EXERCISE REQUIREMENTS:
In the listing below, locate the line containing "You are a computer-use agent. The image size is (497, 405)." and the line containing "Click the M size column header". Output both of them and every line between, exactly as written, and nothing more.

------

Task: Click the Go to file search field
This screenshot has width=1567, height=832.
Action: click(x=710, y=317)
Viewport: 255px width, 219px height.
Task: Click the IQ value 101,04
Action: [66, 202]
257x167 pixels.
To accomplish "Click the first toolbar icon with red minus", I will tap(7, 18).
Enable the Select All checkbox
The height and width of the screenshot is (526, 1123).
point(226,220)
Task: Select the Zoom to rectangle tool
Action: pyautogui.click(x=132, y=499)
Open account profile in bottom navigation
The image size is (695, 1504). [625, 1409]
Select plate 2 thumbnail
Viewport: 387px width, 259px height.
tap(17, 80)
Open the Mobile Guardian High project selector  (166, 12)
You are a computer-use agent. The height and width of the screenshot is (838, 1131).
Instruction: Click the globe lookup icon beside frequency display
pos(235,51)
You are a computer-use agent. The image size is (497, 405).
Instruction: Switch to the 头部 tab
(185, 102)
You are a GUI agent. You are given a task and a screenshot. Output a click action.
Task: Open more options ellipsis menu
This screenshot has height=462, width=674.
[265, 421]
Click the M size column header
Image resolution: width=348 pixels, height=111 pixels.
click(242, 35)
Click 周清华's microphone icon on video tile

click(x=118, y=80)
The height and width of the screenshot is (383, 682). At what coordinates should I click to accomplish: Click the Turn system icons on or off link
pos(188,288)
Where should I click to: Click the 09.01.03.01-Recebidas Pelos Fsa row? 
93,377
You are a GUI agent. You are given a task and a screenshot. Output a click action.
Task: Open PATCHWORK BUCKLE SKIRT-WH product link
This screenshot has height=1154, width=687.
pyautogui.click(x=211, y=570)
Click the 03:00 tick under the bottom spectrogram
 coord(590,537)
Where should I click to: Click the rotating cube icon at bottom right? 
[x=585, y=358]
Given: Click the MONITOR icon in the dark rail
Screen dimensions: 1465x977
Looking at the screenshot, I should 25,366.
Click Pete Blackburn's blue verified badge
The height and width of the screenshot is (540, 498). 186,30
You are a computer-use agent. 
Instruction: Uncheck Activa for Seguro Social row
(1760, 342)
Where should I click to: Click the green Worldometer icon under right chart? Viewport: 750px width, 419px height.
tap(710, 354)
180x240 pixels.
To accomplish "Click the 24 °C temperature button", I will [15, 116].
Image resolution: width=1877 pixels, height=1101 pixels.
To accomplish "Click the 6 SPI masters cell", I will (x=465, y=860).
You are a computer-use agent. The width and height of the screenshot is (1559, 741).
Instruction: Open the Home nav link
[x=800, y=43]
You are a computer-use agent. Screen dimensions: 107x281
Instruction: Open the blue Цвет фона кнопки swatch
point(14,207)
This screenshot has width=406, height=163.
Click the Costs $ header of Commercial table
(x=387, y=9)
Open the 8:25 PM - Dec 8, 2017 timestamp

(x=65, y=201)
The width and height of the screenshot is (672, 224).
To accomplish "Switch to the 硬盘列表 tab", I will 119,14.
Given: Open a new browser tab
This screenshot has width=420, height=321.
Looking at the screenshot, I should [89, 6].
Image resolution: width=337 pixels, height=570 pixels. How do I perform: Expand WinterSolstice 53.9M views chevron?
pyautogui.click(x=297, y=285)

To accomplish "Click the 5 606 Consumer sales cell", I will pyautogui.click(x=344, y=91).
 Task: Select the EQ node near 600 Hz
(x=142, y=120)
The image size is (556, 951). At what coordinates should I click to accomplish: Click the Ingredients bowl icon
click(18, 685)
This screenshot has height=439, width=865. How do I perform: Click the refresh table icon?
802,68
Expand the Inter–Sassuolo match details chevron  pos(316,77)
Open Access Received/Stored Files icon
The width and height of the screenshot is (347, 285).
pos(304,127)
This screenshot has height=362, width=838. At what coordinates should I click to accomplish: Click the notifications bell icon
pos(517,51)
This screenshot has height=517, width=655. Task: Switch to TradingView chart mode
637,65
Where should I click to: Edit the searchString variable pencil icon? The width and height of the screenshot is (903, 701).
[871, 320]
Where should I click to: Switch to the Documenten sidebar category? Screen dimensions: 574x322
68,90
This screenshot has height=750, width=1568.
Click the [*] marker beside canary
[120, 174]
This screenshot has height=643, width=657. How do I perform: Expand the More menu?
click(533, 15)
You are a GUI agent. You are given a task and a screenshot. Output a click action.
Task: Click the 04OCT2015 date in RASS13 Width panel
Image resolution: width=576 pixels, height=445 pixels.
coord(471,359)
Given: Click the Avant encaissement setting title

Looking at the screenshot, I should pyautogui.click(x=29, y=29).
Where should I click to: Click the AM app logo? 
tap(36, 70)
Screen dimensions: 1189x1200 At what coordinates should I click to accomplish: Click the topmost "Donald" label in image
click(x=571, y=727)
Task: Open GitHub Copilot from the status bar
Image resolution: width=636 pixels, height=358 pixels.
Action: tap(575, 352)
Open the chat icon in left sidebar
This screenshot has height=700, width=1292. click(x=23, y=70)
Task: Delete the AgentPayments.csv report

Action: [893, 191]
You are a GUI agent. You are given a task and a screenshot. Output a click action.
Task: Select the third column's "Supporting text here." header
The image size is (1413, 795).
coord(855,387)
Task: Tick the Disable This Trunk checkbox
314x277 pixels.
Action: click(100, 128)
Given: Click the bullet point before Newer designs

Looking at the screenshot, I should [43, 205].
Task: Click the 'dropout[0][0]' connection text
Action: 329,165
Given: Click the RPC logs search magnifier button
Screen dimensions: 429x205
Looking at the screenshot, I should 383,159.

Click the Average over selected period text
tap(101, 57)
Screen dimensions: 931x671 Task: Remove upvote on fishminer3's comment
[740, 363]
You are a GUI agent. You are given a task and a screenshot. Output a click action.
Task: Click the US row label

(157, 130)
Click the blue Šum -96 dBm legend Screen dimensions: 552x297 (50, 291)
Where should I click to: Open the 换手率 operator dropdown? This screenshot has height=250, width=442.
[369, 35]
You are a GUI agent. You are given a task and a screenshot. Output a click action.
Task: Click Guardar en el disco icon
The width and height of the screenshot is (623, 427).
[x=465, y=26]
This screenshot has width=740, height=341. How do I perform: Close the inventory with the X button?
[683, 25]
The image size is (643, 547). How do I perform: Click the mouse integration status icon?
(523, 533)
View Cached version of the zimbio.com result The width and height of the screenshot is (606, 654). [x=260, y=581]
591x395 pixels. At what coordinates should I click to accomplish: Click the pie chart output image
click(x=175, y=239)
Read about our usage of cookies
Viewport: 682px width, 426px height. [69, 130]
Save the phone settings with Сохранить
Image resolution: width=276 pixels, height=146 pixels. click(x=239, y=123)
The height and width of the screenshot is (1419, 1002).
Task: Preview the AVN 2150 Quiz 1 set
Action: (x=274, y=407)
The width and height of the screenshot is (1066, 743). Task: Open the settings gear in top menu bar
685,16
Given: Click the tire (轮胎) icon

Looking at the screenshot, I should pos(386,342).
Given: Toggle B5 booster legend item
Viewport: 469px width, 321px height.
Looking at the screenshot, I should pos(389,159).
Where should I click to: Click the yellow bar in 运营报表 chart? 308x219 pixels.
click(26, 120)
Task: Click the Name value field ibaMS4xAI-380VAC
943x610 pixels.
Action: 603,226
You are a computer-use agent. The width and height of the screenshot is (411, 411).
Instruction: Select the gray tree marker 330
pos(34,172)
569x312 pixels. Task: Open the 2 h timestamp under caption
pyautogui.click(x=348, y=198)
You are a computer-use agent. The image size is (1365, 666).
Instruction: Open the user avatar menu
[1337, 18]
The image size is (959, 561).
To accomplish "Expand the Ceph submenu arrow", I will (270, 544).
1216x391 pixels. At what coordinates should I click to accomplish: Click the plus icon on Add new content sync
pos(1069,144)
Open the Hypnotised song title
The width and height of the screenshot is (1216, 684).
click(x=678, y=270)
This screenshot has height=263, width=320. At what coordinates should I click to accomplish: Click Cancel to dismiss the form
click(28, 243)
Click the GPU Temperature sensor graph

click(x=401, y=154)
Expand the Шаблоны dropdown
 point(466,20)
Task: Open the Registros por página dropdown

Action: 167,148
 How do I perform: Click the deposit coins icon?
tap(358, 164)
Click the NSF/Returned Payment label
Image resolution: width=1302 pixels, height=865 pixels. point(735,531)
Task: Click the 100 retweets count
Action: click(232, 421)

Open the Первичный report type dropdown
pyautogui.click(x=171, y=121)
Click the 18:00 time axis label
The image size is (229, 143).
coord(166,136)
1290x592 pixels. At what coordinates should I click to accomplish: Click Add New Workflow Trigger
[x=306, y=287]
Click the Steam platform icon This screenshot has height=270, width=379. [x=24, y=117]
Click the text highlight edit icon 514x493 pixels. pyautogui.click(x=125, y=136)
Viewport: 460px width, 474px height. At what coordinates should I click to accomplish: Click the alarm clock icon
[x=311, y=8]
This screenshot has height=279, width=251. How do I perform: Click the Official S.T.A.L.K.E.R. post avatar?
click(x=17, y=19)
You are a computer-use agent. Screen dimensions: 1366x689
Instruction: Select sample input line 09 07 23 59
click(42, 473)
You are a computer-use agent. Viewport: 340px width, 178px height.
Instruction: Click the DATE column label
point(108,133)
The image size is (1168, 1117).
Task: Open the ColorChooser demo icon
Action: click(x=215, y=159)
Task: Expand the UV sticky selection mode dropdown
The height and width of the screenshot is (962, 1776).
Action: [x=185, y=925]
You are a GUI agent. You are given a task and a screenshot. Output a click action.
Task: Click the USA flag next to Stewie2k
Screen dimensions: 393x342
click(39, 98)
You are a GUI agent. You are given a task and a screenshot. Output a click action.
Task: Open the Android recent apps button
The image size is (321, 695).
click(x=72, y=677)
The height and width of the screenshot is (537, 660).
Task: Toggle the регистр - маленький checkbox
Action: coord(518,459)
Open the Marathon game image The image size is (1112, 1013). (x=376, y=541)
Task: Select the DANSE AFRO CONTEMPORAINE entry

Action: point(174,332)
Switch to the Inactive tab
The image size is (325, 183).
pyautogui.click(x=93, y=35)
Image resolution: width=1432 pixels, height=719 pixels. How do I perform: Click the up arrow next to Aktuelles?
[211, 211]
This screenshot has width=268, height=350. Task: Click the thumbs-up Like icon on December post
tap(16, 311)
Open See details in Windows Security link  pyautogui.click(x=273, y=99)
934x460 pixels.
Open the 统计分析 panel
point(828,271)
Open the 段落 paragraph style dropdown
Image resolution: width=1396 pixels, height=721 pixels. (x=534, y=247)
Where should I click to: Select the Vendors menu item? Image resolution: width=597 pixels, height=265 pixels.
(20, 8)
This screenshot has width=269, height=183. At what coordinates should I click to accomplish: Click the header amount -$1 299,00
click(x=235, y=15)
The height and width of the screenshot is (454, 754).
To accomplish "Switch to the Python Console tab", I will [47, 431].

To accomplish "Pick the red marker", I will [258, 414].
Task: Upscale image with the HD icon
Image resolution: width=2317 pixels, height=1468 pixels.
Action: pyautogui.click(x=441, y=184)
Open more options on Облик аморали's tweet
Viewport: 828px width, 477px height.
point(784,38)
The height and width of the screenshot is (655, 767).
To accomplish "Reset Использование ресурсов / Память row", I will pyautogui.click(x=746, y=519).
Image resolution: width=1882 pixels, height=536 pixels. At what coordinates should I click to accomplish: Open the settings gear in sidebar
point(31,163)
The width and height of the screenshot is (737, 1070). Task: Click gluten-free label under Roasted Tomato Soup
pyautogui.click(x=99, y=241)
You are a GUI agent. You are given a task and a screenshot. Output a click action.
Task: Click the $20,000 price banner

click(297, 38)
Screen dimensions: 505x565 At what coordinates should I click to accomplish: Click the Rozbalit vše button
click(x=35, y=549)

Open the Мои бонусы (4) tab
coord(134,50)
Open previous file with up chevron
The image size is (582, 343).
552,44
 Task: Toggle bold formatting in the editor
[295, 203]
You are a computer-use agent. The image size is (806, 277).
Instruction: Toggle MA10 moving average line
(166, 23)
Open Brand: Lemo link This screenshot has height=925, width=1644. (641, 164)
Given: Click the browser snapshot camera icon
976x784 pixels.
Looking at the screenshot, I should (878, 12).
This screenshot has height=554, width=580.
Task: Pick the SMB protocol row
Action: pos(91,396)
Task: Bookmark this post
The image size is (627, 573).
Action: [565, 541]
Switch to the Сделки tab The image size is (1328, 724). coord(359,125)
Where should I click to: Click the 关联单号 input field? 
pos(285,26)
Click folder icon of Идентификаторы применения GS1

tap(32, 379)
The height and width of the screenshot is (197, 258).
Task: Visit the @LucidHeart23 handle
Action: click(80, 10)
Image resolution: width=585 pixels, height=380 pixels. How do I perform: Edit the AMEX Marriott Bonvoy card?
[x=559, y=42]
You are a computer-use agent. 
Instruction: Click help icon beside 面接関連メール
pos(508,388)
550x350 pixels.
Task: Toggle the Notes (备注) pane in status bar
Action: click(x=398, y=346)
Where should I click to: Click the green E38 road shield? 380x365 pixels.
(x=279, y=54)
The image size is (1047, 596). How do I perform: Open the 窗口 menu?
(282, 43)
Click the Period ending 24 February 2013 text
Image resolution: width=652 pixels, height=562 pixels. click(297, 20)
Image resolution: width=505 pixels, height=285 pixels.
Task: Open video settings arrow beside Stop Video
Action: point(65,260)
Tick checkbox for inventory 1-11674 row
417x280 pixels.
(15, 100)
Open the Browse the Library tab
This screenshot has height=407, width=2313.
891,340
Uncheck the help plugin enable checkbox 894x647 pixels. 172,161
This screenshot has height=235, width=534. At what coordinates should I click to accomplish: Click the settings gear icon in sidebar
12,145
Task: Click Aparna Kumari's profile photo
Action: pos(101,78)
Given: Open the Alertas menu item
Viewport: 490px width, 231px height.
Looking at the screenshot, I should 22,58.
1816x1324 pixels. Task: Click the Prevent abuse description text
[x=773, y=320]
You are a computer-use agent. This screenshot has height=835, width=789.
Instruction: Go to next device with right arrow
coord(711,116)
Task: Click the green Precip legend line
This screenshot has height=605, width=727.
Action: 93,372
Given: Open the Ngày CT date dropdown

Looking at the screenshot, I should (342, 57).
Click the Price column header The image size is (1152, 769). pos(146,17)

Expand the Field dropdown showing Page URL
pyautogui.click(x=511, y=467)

------

SOLUTION FOR THIS EXERCISE:
You are a computer-use agent. The image size is (497, 405).
Instruction: Switch to the 头部 tab
(185, 102)
You are a GUI agent. You are given a task and a screenshot. Output a click action.
Task: Open more options ellipsis menu
This screenshot has height=462, width=674.
[265, 421]
Click the M size column header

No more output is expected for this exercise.